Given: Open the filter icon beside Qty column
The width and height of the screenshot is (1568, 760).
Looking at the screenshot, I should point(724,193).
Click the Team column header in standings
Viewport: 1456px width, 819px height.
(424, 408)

What needs to be done ::
Copy out whichever lines of the listing contain the word "column".

Output ::
Given: Open the filter icon beside Qty column
Click the Team column header in standings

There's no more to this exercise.